Çok biliyorsak madem kime nasıl ulaştıklarını, bir başka yol da biz yaratmalıyız.

İşte o dediğinizi yapmalıyız artık… DEV-RİM… İnsanımın dillendirmeye bile korktuğu kelime… Yüreğimi ferahlatıyor…

Türkiye Cumhuriyeti topraklarında yaşayan 70 küsür milyonun demografik yapısı 5 yılda, 10 yılda 180 derece dönmedi ki, neyin şoku bu?

Çok bilmişlikle ördüğümüz kabuğumuzun içinde yaşarken, o ayırdıklarımıza göz ucuyla bile uzanmamışız.

İşte bu arada da herkes sahiplenmek istediği tarafı seçmiş sadece…

CHP’nin H’si, ben miyim sadece? Ben gibiler mi? Bu partinin isminde bir çelişki yok mu? :)
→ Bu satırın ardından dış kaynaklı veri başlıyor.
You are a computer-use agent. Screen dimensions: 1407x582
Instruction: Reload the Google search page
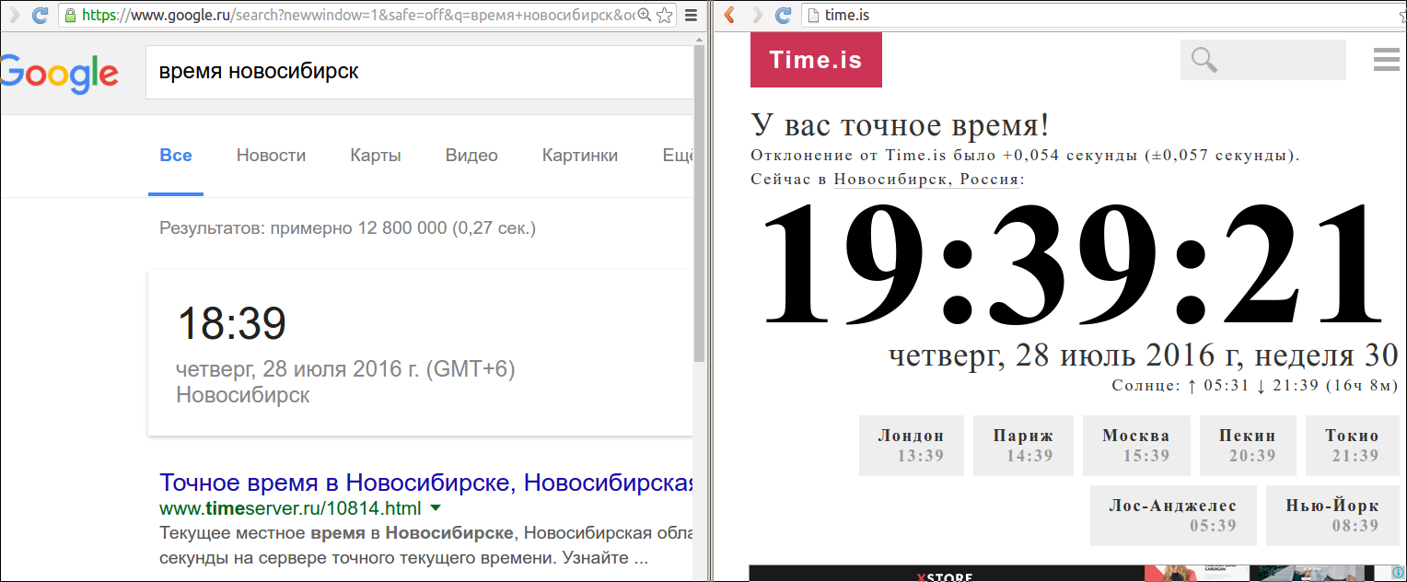[40, 15]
Bağımsız aday müşahidiyim dememe rağmen, “yaa git canım, CHP’lisin işte sen” dediler bana, görüntümden dolayı…

Benim yaptığım yüzeysel etiketlendirme, bana da yapılıyormuş meğersem…

Tarif etmeyeyim kendimi, canlanmıştır gözünüzde bir tipleme. Ama kendim etiketlere etiket katmayacağım artık.  

Jose Saramago’nun “Ölüm Bir Varmış Bir Yokmuş” isimli kitabında çok sevdiğim bir cümle vardır: Milletler hak ettikleri iktidarlarla yönetilirler.

Bu cümleyi okuduğum ilk gün ile bugünkü yorumum arasında dağlar kadar fark var.

Gözümde doğruluğu hala aynı...  Ama söylemim “Müstahak bize”lerin, “Cahil işte bu millet”lerin ötesine geçti. 

Gözüm açık, zihnim aydınlık, yüreğim barışık…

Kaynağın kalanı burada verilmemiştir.